▶ **Exercise instructions**
Rewrite the items below, replacing every "checkbox" with "check box" and leaving everything else unchanged.

--- Start ---

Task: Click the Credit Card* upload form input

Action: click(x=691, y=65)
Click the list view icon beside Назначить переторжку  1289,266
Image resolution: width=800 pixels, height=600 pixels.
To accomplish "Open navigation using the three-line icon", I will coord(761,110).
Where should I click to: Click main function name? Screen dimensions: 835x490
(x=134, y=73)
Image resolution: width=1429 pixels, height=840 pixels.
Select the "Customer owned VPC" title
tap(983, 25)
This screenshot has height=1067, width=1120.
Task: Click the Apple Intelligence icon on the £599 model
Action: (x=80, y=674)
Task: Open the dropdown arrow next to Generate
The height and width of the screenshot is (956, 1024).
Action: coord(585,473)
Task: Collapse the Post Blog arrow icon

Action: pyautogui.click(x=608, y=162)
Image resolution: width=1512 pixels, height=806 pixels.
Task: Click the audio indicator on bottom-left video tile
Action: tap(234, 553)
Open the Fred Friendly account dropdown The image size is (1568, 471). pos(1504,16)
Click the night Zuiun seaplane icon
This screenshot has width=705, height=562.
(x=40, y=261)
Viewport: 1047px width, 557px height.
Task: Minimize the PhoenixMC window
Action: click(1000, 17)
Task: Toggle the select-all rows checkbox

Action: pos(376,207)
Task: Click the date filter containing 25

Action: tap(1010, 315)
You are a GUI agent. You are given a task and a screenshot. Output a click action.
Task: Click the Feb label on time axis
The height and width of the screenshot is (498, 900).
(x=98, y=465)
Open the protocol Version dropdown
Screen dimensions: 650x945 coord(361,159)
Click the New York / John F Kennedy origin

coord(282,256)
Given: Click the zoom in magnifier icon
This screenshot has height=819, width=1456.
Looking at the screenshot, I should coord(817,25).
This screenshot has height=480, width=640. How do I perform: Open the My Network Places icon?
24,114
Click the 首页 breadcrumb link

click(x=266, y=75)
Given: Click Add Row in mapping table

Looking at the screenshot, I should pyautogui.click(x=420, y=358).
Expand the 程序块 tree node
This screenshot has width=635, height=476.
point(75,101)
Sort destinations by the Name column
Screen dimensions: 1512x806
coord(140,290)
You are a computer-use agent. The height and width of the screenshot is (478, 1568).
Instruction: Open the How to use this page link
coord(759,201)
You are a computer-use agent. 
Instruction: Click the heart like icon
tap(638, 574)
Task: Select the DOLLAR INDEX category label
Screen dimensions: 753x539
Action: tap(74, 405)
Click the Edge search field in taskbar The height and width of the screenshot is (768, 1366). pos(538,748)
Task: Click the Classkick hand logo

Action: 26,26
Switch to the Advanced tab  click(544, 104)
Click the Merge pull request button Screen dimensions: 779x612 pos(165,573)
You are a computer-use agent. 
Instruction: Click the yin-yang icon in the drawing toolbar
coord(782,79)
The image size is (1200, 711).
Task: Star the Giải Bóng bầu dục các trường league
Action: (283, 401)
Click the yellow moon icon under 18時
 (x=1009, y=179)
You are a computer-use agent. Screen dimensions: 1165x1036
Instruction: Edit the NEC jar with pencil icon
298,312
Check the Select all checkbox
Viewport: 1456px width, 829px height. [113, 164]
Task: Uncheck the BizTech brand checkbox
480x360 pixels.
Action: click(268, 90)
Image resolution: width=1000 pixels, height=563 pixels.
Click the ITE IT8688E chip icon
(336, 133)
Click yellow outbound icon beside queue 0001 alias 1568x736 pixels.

--- End ---

▶ **Answer to the task**
Task: Click the Credit Card* upload form input

Action: click(x=691, y=65)
Click the list view icon beside Назначить переторжку  1289,266
Image resolution: width=800 pixels, height=600 pixels.
To accomplish "Open navigation using the three-line icon", I will coord(761,110).
Where should I click to: Click main function name? Screen dimensions: 835x490
(x=134, y=73)
Image resolution: width=1429 pixels, height=840 pixels.
Select the "Customer owned VPC" title
tap(983, 25)
This screenshot has height=1067, width=1120.
Task: Click the Apple Intelligence icon on the £599 model
Action: (x=80, y=674)
Task: Open the dropdown arrow next to Generate
The height and width of the screenshot is (956, 1024).
Action: coord(585,473)
Task: Collapse the Post Blog arrow icon

Action: pyautogui.click(x=608, y=162)
Image resolution: width=1512 pixels, height=806 pixels.
Task: Click the audio indicator on bottom-left video tile
Action: tap(234, 553)
Open the Fred Friendly account dropdown The image size is (1568, 471). pos(1504,16)
Click the night Zuiun seaplane icon
This screenshot has width=705, height=562.
(x=40, y=261)
Viewport: 1047px width, 557px height.
Task: Minimize the PhoenixMC window
Action: click(1000, 17)
Task: Toggle the select-all rows check box

Action: pos(376,207)
Task: Click the date filter containing 25

Action: tap(1010, 315)
You are a GUI agent. You are given a task and a screenshot. Output a click action.
Task: Click the Feb label on time axis
The height and width of the screenshot is (498, 900).
(x=98, y=465)
Open the protocol Version dropdown
Screen dimensions: 650x945 coord(361,159)
Click the New York / John F Kennedy origin

coord(282,256)
Given: Click the zoom in magnifier icon
This screenshot has height=819, width=1456.
Looking at the screenshot, I should coord(817,25).
This screenshot has height=480, width=640. How do I perform: Open the My Network Places icon?
24,114
Click the 首页 breadcrumb link

click(x=266, y=75)
Given: Click Add Row in mapping table

Looking at the screenshot, I should pyautogui.click(x=420, y=358).
Expand the 程序块 tree node
This screenshot has width=635, height=476.
point(75,101)
Sort destinations by the Name column
Screen dimensions: 1512x806
coord(140,290)
You are a computer-use agent. The height and width of the screenshot is (478, 1568).
Instruction: Open the How to use this page link
coord(759,201)
You are a computer-use agent. 
Instruction: Click the heart like icon
tap(638, 574)
Task: Select the DOLLAR INDEX category label
Screen dimensions: 753x539
Action: tap(74, 405)
Click the Edge search field in taskbar The height and width of the screenshot is (768, 1366). pos(538,748)
Task: Click the Classkick hand logo

Action: 26,26
Switch to the Advanced tab  click(544, 104)
Click the Merge pull request button Screen dimensions: 779x612 pos(165,573)
You are a computer-use agent. 
Instruction: Click the yin-yang icon in the drawing toolbar
coord(782,79)
The image size is (1200, 711).
Task: Star the Giải Bóng bầu dục các trường league
Action: (283, 401)
Click the yellow moon icon under 18時
 (x=1009, y=179)
You are a computer-use agent. Screen dimensions: 1165x1036
Instruction: Edit the NEC jar with pencil icon
298,312
Check the Select all check box
Viewport: 1456px width, 829px height. [113, 164]
Task: Uncheck the BizTech brand check box
480x360 pixels.
Action: click(268, 90)
Image resolution: width=1000 pixels, height=563 pixels.
Click the ITE IT8688E chip icon
(336, 133)
Click yellow outbound icon beside queue 0001 alias 1568x736 pixels.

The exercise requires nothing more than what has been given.